→ PROBLEM TO SOLVE: Where a record holds a picture, leave the picture out; otherwise repeat every record exactly.

→ MATERIAL TO PROCESS:
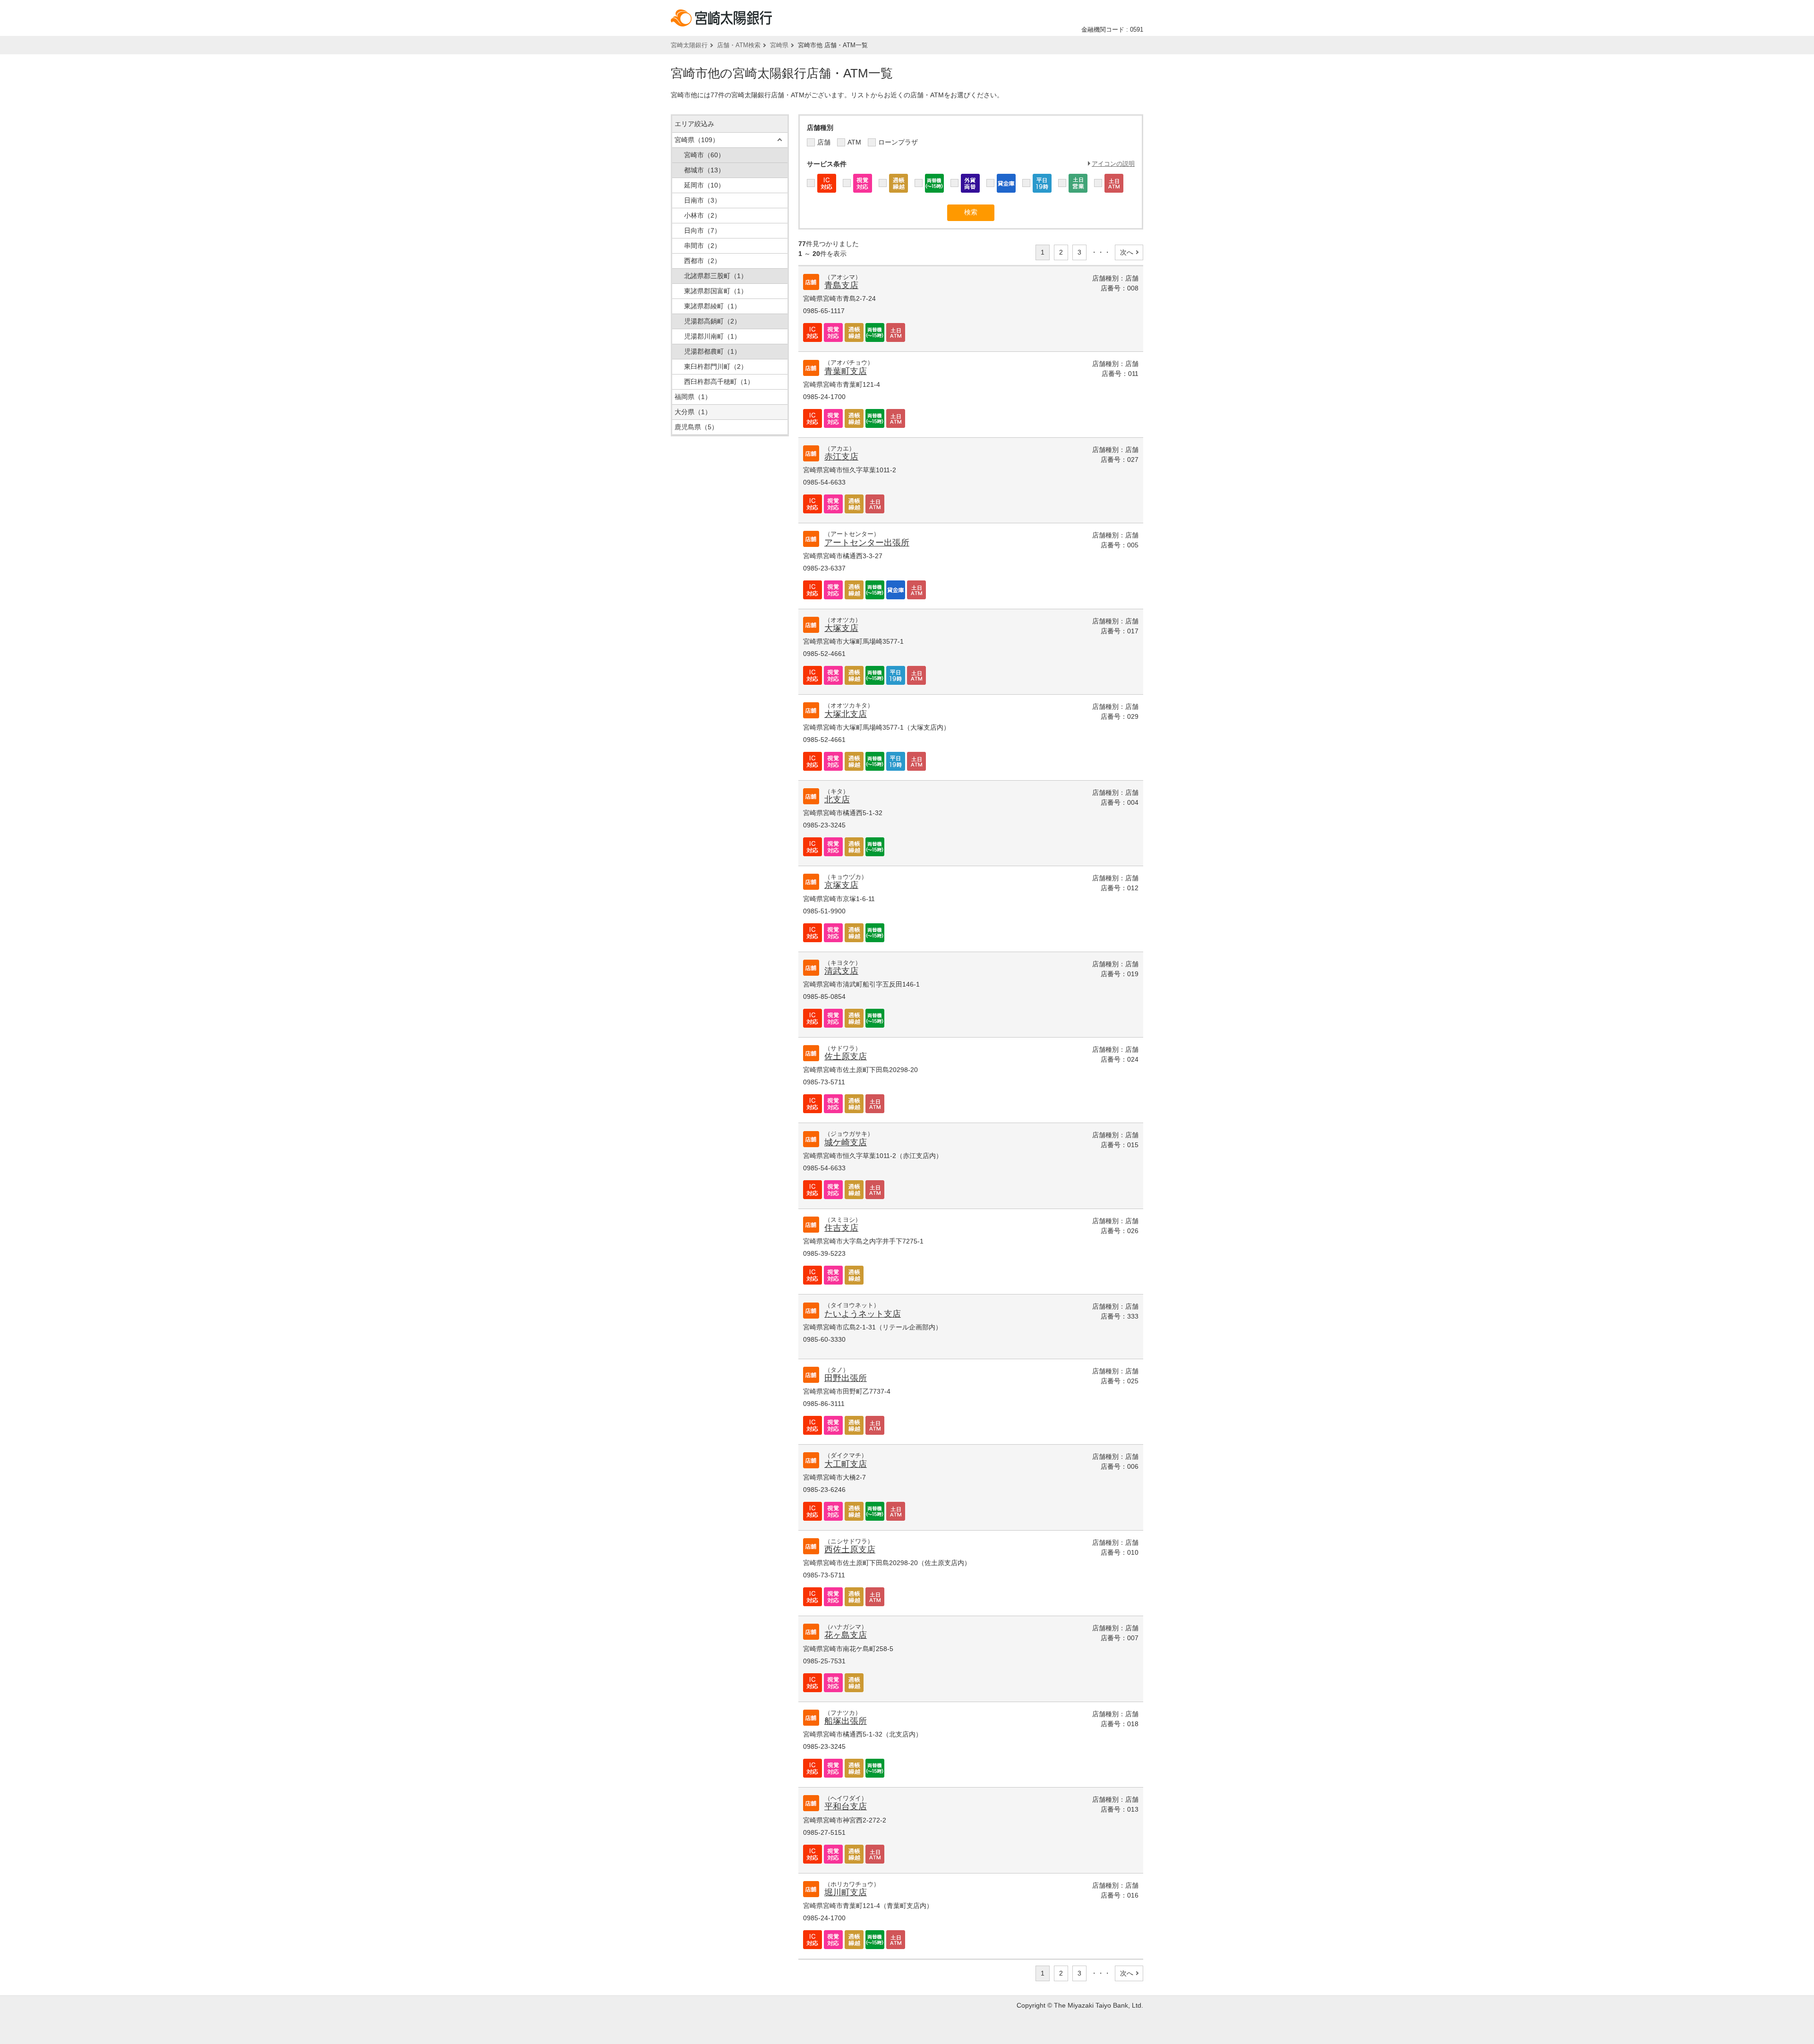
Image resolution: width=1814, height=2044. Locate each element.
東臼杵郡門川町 (715, 366)
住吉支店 (841, 1228)
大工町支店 (845, 1464)
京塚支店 (841, 885)
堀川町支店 (845, 1892)
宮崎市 (704, 155)
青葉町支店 (845, 371)
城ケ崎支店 (845, 1142)
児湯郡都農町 (712, 351)
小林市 (702, 215)
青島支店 (841, 285)
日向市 (702, 230)
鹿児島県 (696, 427)
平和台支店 (845, 1806)
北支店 (837, 799)
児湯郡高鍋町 (712, 321)
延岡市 (704, 185)
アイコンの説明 (1113, 163)
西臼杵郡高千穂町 (719, 381)
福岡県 (693, 396)
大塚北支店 (845, 714)
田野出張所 (845, 1378)
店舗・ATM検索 (739, 45)
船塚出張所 (845, 1721)
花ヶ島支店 (845, 1635)
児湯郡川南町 (712, 336)
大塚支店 (841, 628)
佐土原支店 (845, 1056)
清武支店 (841, 971)
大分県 (693, 412)
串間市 (702, 245)
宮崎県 (779, 45)
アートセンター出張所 (866, 542)
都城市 (704, 170)
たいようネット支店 (862, 1314)
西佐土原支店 (849, 1549)
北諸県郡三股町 (715, 276)
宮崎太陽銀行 (689, 45)
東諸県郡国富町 (715, 291)
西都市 (702, 260)
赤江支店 (841, 456)
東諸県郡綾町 (712, 306)
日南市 (702, 200)
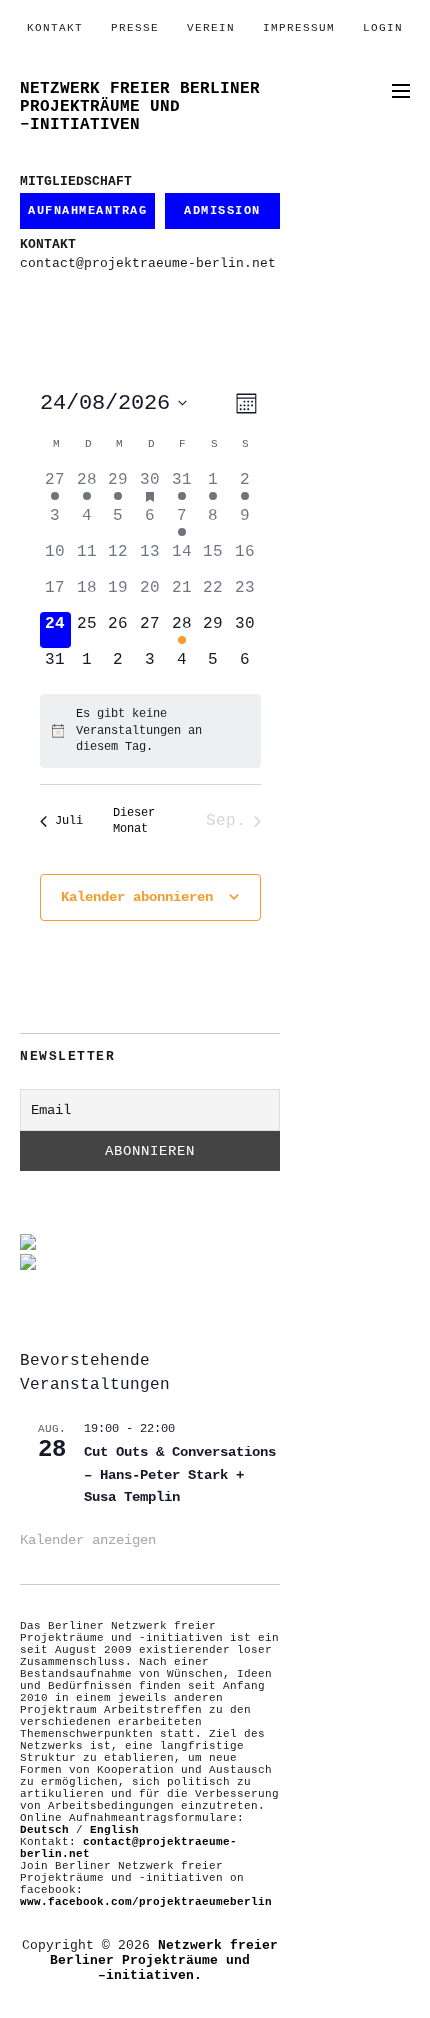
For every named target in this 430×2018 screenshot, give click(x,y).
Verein (211, 28)
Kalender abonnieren (137, 897)
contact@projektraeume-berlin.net (148, 263)
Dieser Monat (134, 821)
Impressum (299, 28)
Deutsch (44, 1830)
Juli (69, 821)
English (114, 1830)
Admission (222, 211)
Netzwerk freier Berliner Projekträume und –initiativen (140, 107)
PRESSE (135, 28)
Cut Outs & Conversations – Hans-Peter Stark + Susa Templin (180, 1474)
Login (383, 28)
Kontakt (55, 28)
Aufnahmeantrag (87, 211)
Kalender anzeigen (88, 1540)
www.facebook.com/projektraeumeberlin (146, 1902)
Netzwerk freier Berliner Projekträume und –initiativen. (164, 1960)
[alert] (150, 731)
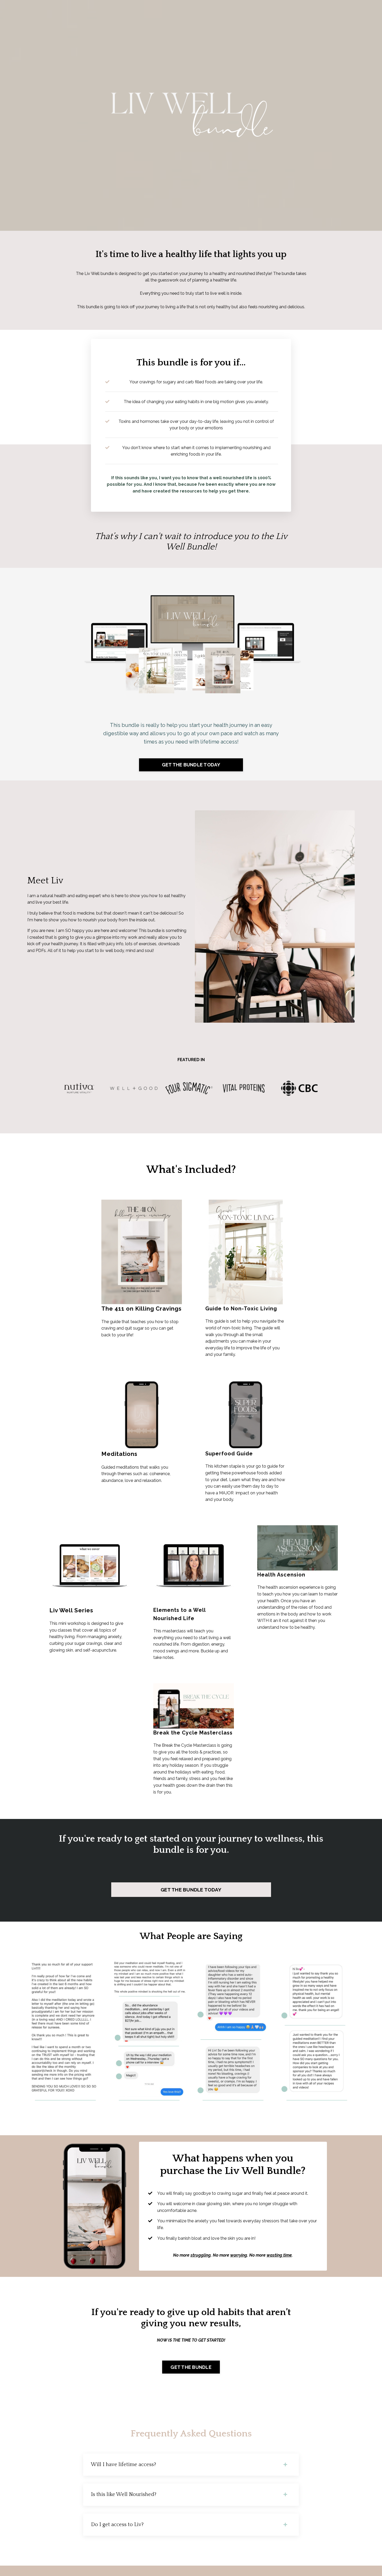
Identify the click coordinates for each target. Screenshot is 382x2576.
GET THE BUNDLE (191, 2367)
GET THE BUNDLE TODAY (191, 764)
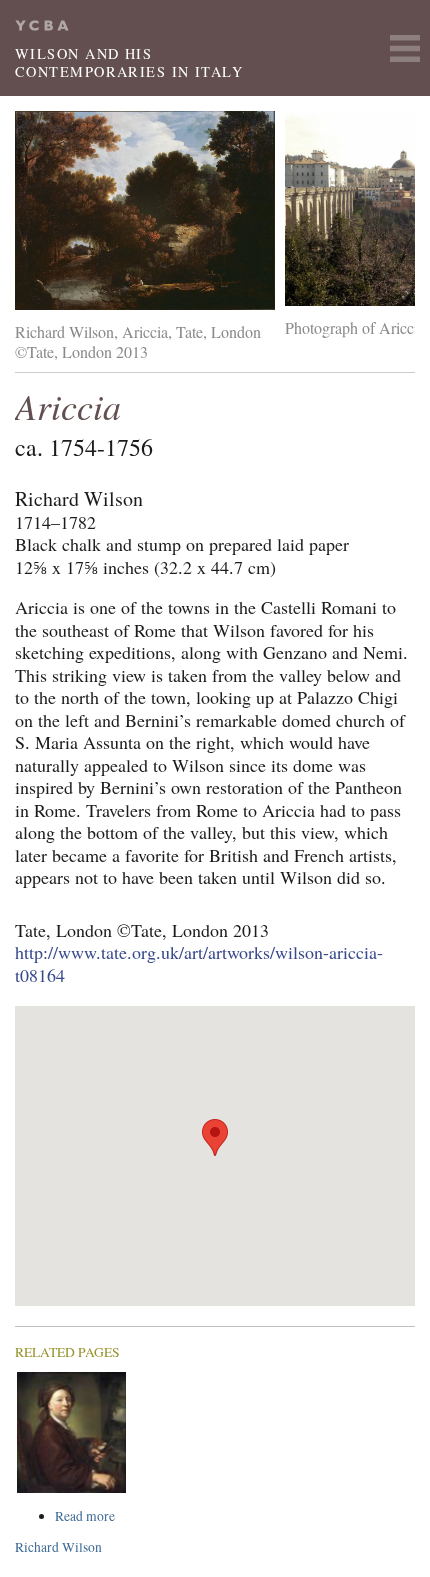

→ TASK RESULT:
Image resolution: width=1814, height=2044. Locate each element.
東臼杵郡門川町 (715, 366)
住吉支店 (841, 1228)
大工町支店 (845, 1464)
京塚支店 (841, 885)
堀川町支店 (845, 1892)
宮崎市 (704, 155)
青葉町支店 (845, 371)
城ケ崎支店 (845, 1142)
児湯郡都農町 (712, 351)
小林市 (702, 215)
青島支店 (841, 285)
日向市 (702, 230)
鹿児島県 (696, 427)
平和台支店 (845, 1806)
北支店 (837, 799)
児湯郡高鍋町 (712, 321)
延岡市 (704, 185)
アイコンの説明 (1113, 163)
西臼杵郡高千穂町 (719, 381)
福岡県 (693, 396)
大塚北支店 (845, 714)
田野出張所 (845, 1378)
店舗・ATM検索 (739, 45)
船塚出張所 (845, 1721)
花ヶ島支店 (845, 1635)
児湯郡川南町 (712, 336)
大塚支店 (841, 628)
佐土原支店 (845, 1056)
清武支店 (841, 971)
大分県 (693, 412)
串間市 (702, 245)
宮崎県 (779, 45)
アートセンター出張所 (866, 542)
都城市 (704, 170)
たいようネット支店 (862, 1314)
西佐土原支店 (849, 1549)
北諸県郡三股町 (715, 276)
宮崎太陽銀行 (689, 45)
東諸県郡国富町 (715, 291)
西都市 (702, 260)
赤江支店 (841, 456)
東諸県郡綾町 (712, 306)
日南市 (702, 200)
For every named target in this 430×2018 screenshot, give click(x,y).
Verein (211, 28)
Kalender abonnieren (137, 897)
contact@projektraeume-berlin.net (148, 263)
Dieser Monat (134, 821)
Impressum (299, 28)
Deutsch (44, 1830)
Juli (69, 821)
English (114, 1830)
Admission (222, 211)
Netzwerk freier Berliner Projekträume und –initiativen (140, 107)
PRESSE (135, 28)
Cut Outs & Conversations – Hans-Peter Stark + Susa Templin (180, 1474)
Login (383, 28)
Kontakt (55, 28)
Aufnahmeantrag (87, 211)
Kalender anzeigen (88, 1540)
www.facebook.com/projektraeumeberlin (146, 1902)
Netzwerk freier Berliner Projekträume und –initiativen. (164, 1960)
[alert] (150, 731)
Identify the click coordinates for each target. Screenshot is 382x2576.
GET THE BUNDLE (191, 2367)
GET THE BUNDLE TODAY (191, 764)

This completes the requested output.